» **Task goal**
Word for word, transcribe every line from the one holding "Image resolution: width=474" through the end of the records, but not the pictures.

» **Record set**

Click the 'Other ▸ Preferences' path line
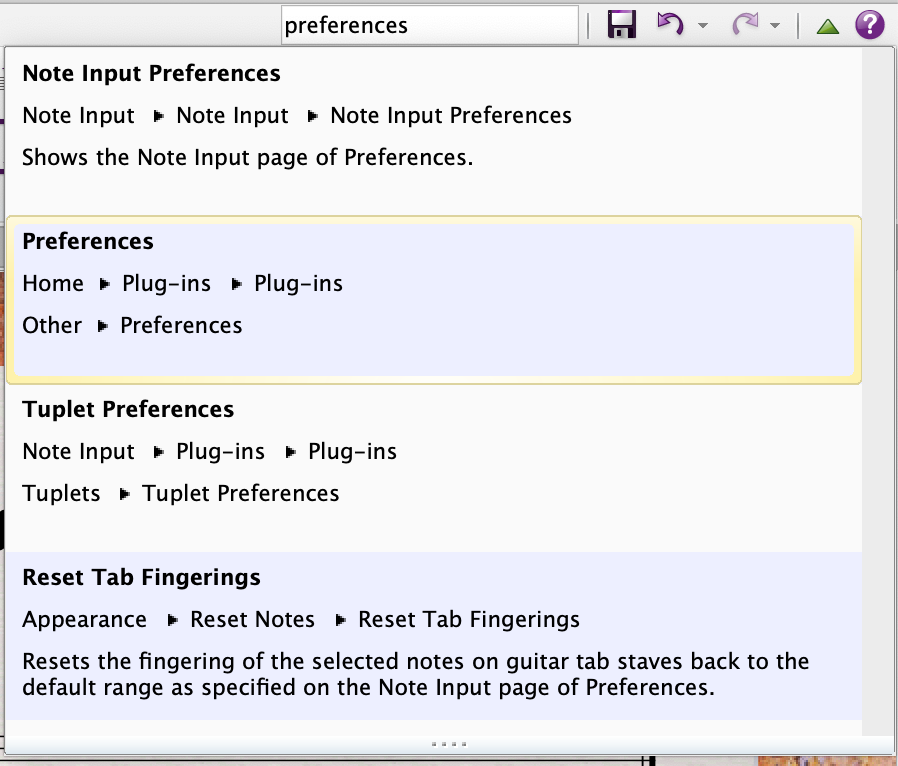The image size is (898, 766). click(x=132, y=326)
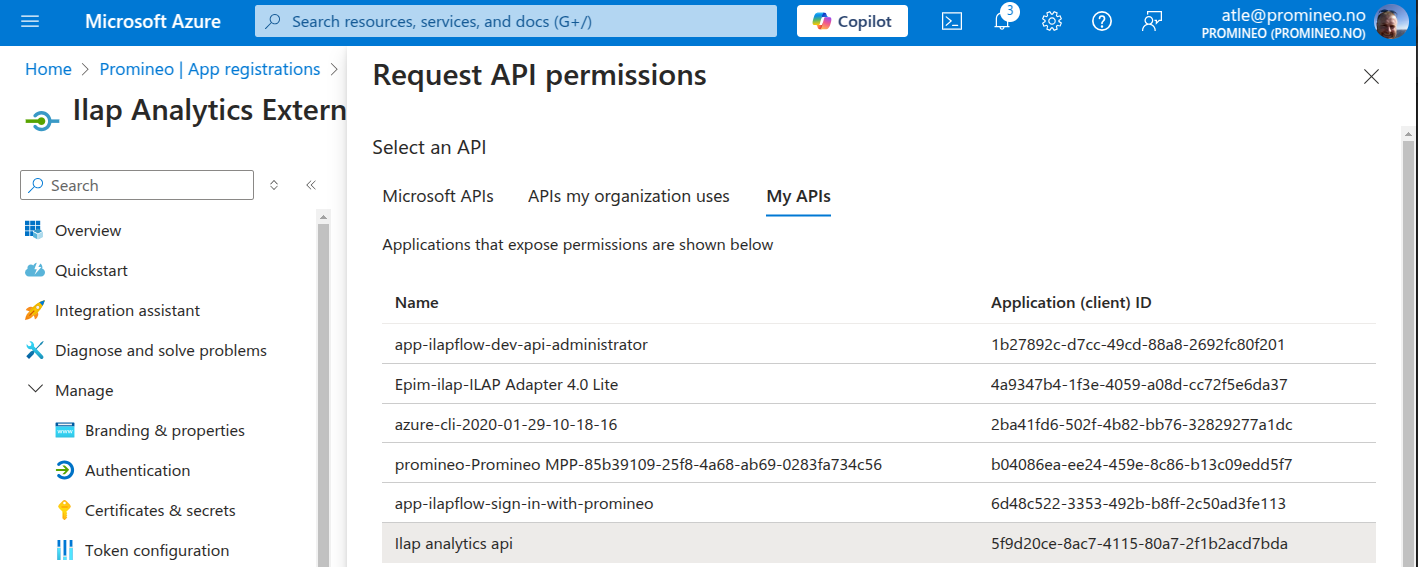The height and width of the screenshot is (567, 1418).
Task: Click the account avatar picture
Action: coord(1391,22)
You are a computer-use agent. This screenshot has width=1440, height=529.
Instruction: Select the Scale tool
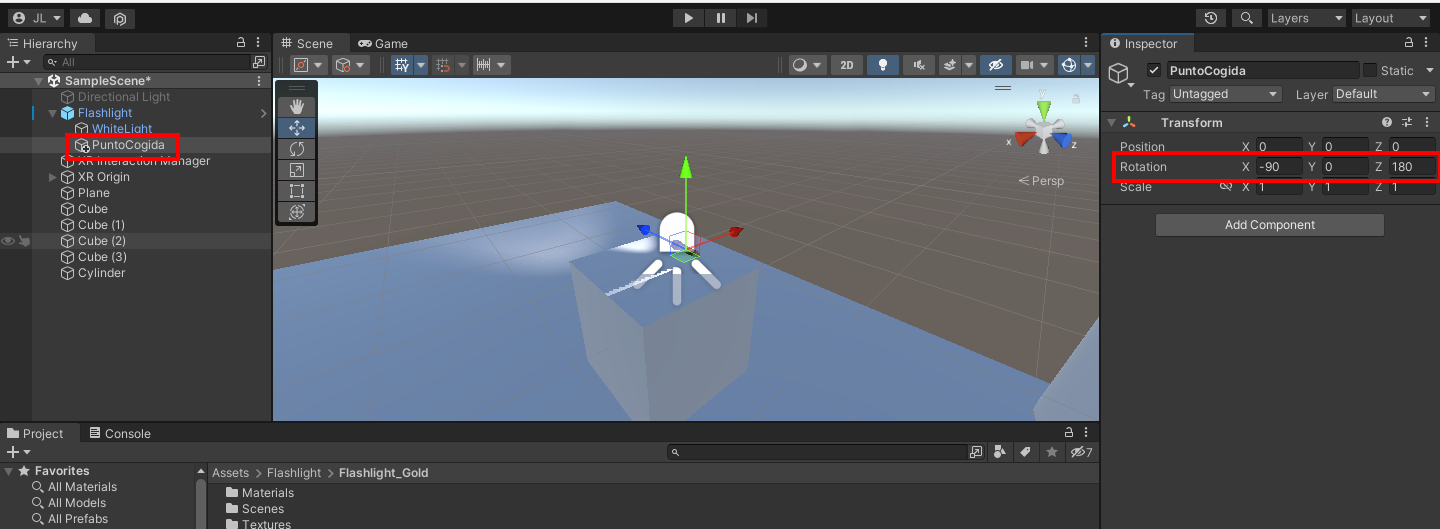296,170
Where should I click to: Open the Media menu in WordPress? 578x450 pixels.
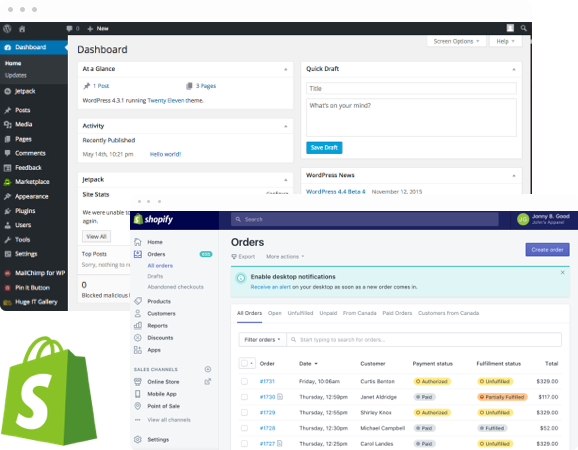click(x=24, y=124)
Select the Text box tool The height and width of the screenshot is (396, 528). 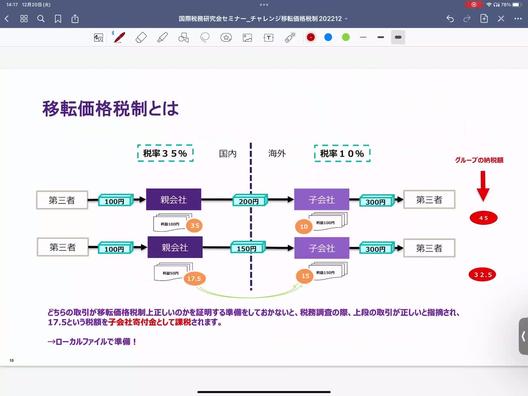pyautogui.click(x=268, y=37)

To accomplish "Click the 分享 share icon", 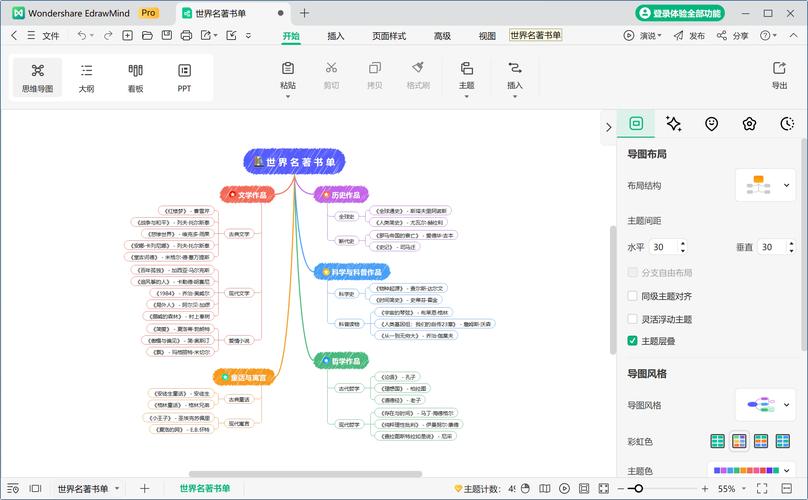I will pos(732,35).
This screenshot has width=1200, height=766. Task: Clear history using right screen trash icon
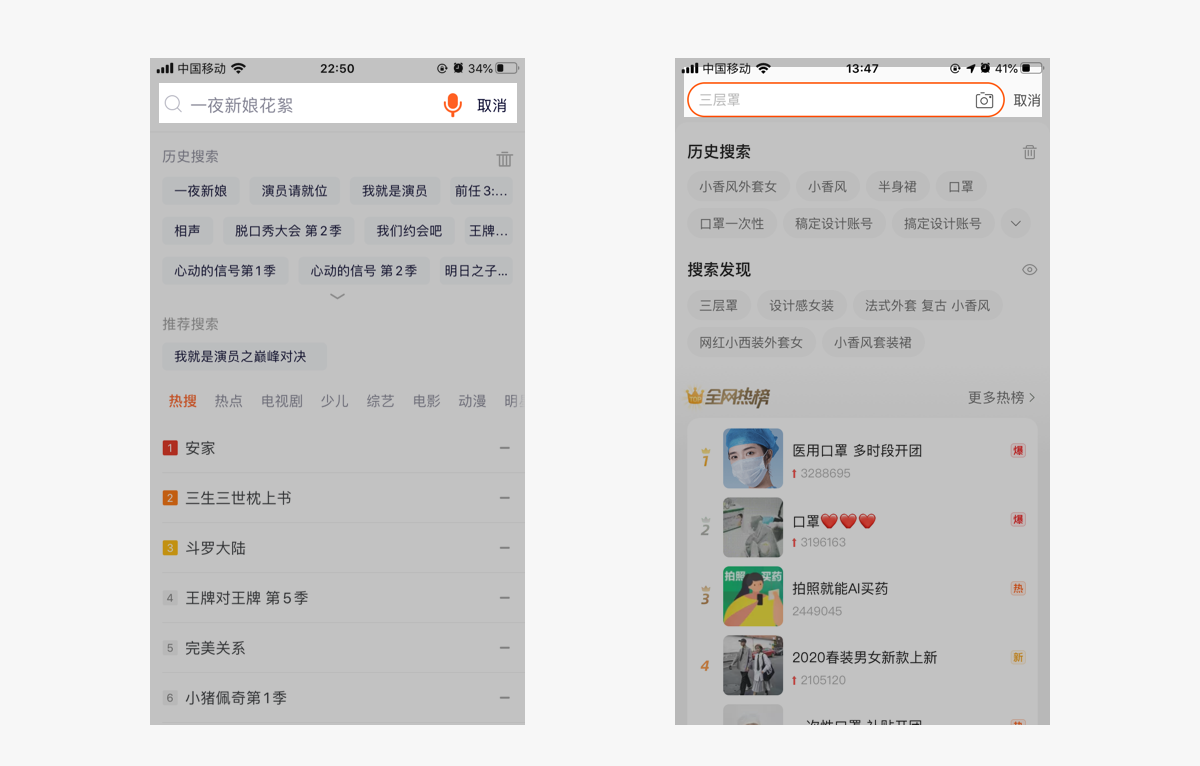(1029, 152)
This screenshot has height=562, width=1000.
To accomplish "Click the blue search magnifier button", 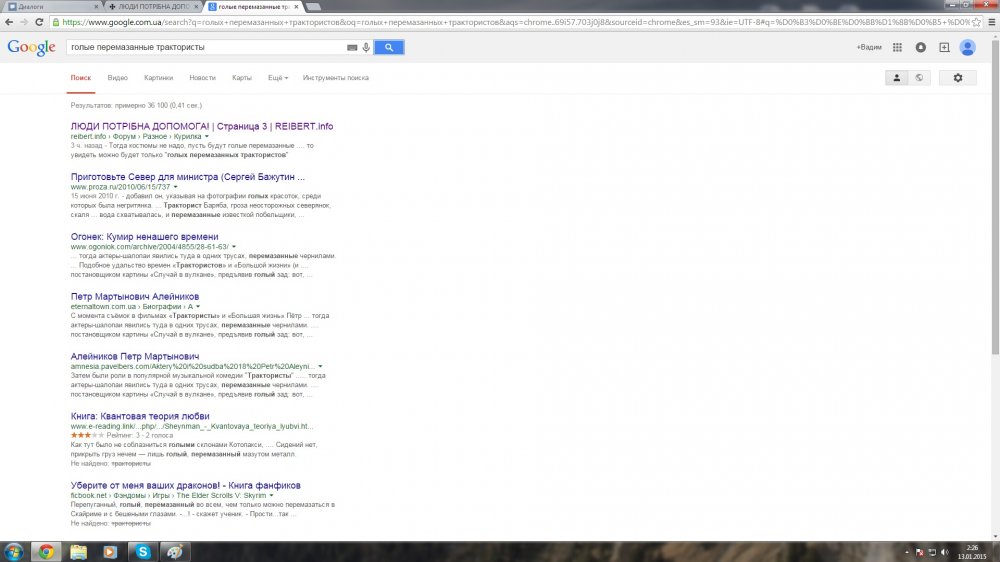I will tap(389, 47).
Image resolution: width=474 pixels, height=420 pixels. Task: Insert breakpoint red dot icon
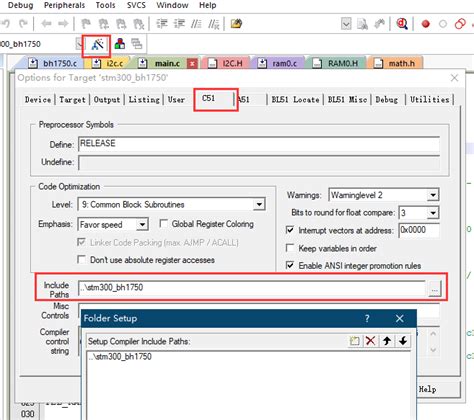click(x=425, y=24)
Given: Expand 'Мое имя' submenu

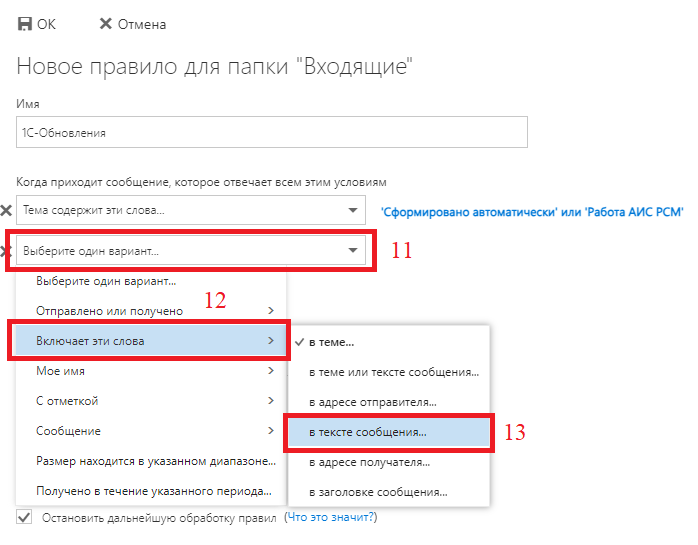Looking at the screenshot, I should (x=150, y=371).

» **Finished exercise**
Image resolution: width=474 pixels, height=420 pixels. Task: Insert breakpoint red dot icon
click(x=425, y=24)
Given: Expand 'Мое имя' submenu

Looking at the screenshot, I should (x=150, y=371).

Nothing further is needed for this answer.